TO DO - Rescale the data lines below, from the line containing "At what coordinates" down to the line containing "[x=1470, y=22]", both ends included, and give only those lines, the request text included. Multiply each coordinate in the answers by 2.25 and round to whole numbers, halves up, leaving the numbers in the request text unchanged and omitting the pictures.

MATERIAL PROVIDED -
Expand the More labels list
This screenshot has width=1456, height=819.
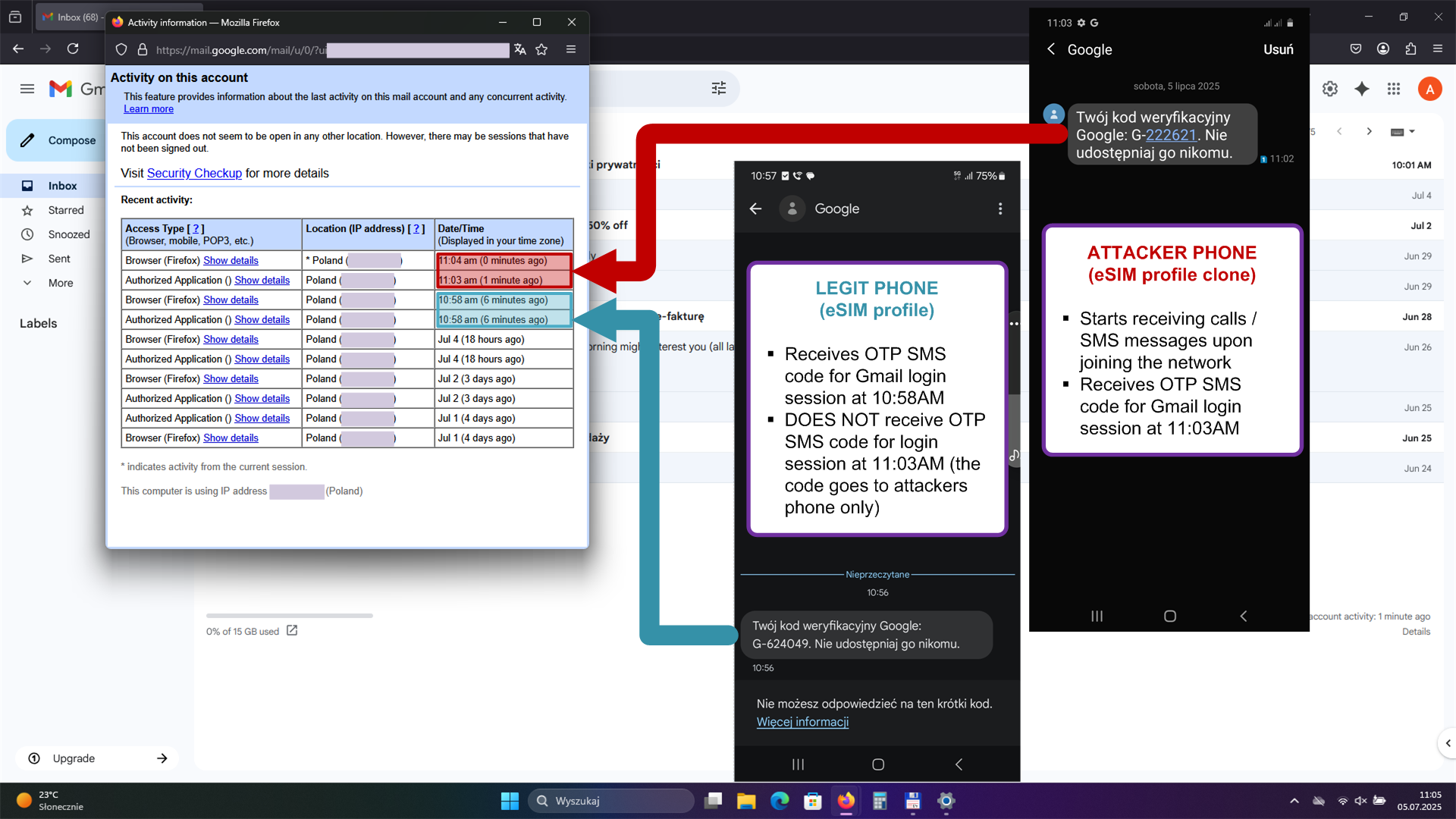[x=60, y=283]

==

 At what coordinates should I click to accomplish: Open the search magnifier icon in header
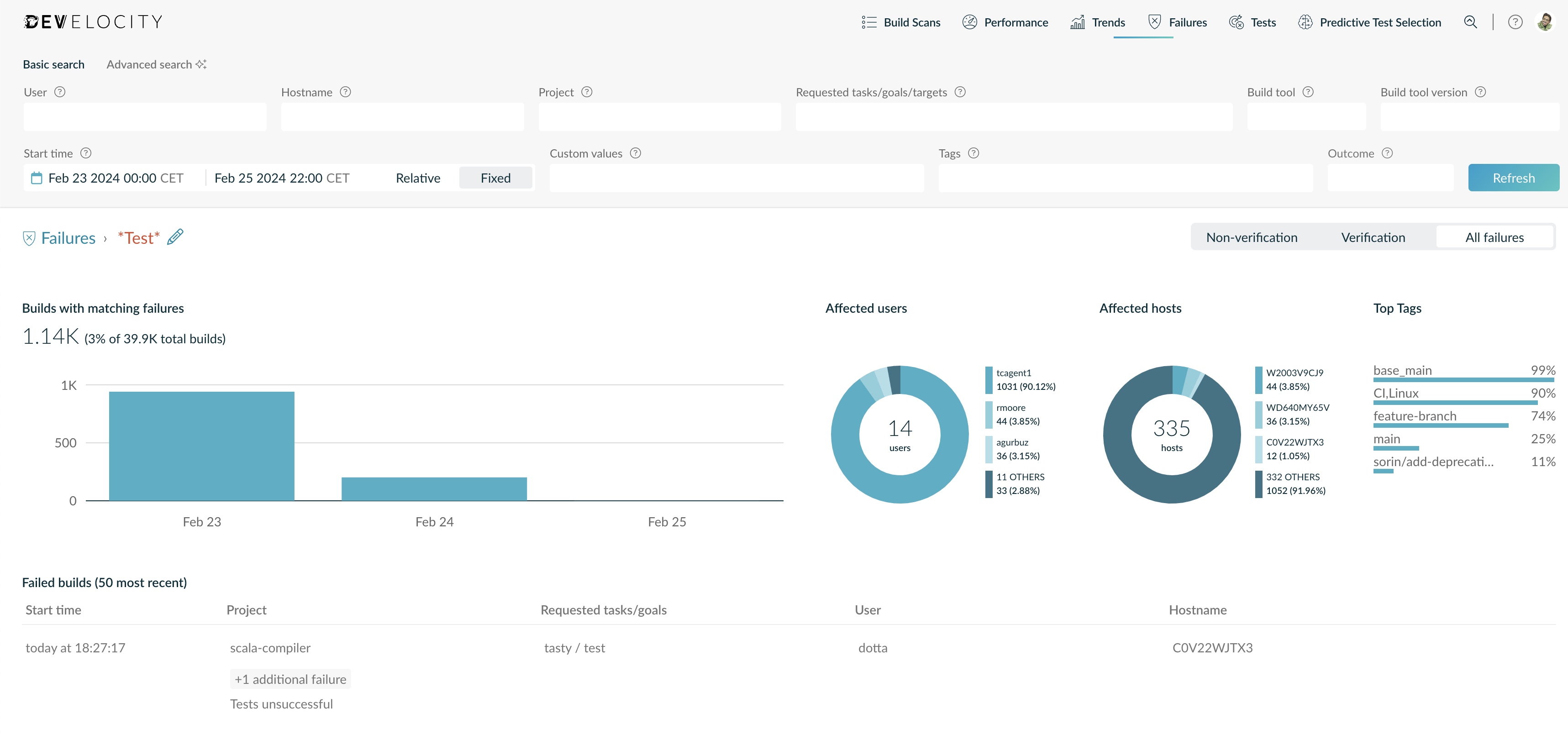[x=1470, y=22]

EXERCISE SOLUTION -
 At what coordinates should I click to accomplish: Open the search magnifier icon in header
[x=3308, y=50]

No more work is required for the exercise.